The two sides declared a temporary truce last week ahead of the Muslim holiday of Eid al-Fitr, following mediation by Saudi Arabia, Turkey and Qatar. The truce expired this week, and renewed fighting erupted on Wednesday, with Afghan officials saying at least two civilians had been killed in eastern Afghanistan and others had been wounded.

Separately, the Pakistani Taliban known as Tehrik-e-Taliban Pakistan, or TTP said they have resumed attacks inside Pakistan after observing their own three-day Eid ceasefire.

Thursday's (March 26) funeral was the second mass funeral for victims at the addiction treatment centre, after one was held for more than 50 people on March 18.

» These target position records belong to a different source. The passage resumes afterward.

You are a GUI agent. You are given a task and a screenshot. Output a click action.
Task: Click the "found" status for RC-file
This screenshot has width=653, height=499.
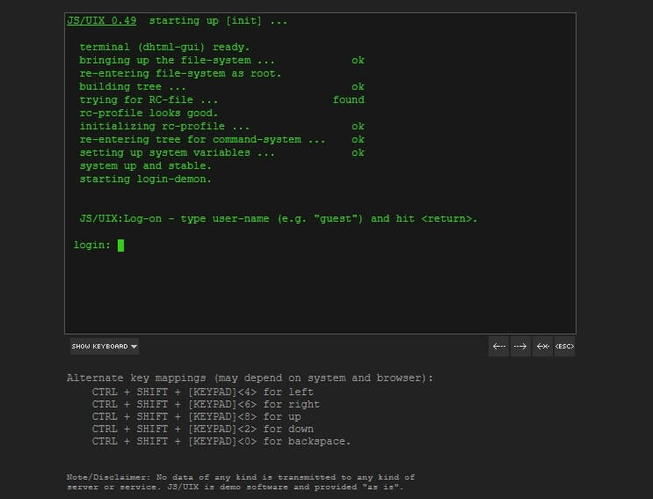[348, 100]
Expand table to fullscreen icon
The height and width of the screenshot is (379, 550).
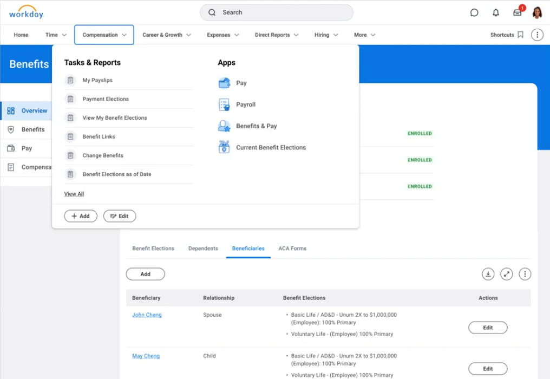tap(507, 274)
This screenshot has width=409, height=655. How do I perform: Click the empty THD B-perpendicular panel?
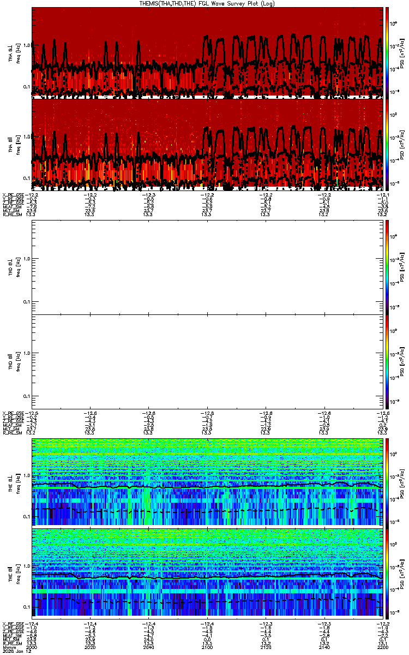point(207,266)
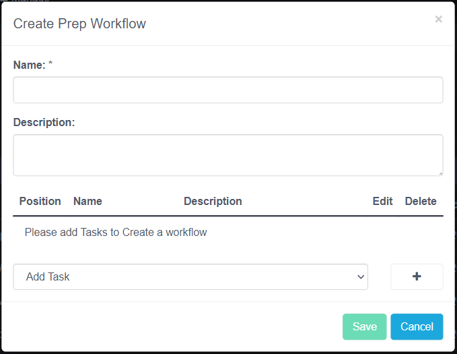Click the Add Task dropdown chevron arrow
The width and height of the screenshot is (457, 354).
tap(361, 276)
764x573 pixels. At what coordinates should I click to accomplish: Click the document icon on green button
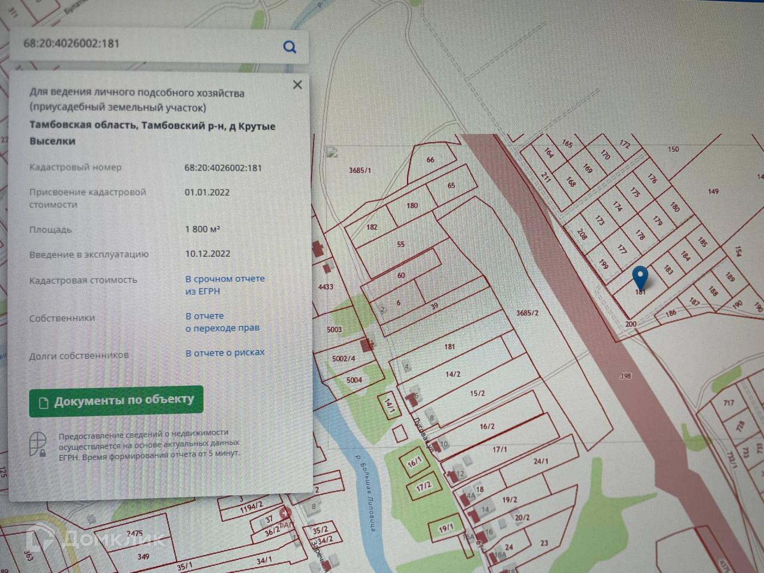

Health Ministry spokesman Sharafat Zaman said on Thursday that the death toll from the strike on the centre now stood at 411 people, after two of the wounded died in hospital and one more body was pulled from the rubble in recent days. A further 263 people were wounded, he said.

Zaman said the remains of 20 young men, aged about 18 to 19 years old, were never found. The young men were all in a room in the treatment centre that was completely destroyed in the strike. “No sign of them remained,” he said. “We have not yet found any body parts of them to identify.”

The spokesman said many people remain missing. He said hundreds of people were still going to Kabul's forensic department seeking news of their loved ones who had been in the Omid treatment centre, as their relatives are not listed among the confirmed dead or the wounded.

The Omid hospital had been expanded from a previously existing drug treatment facility as part of the Taliban government's efforts to stamp out a significant drug addiction problem in Afghanistan. The country's vast poppy fields have been the source of much of the world's heroin, which in combination with decades of conflict and widespread poverty has fueled drug addiction that authorities have vowed to combat.

The site, near Kabul's international airport, is adjacent to a former NATO military base, Camp Phoenix, where US forces used to train the Afghan National Army.

The strike caused an intense fire at the hospital, and officials have said the bodies of many of the victims were too badly damaged to be identified.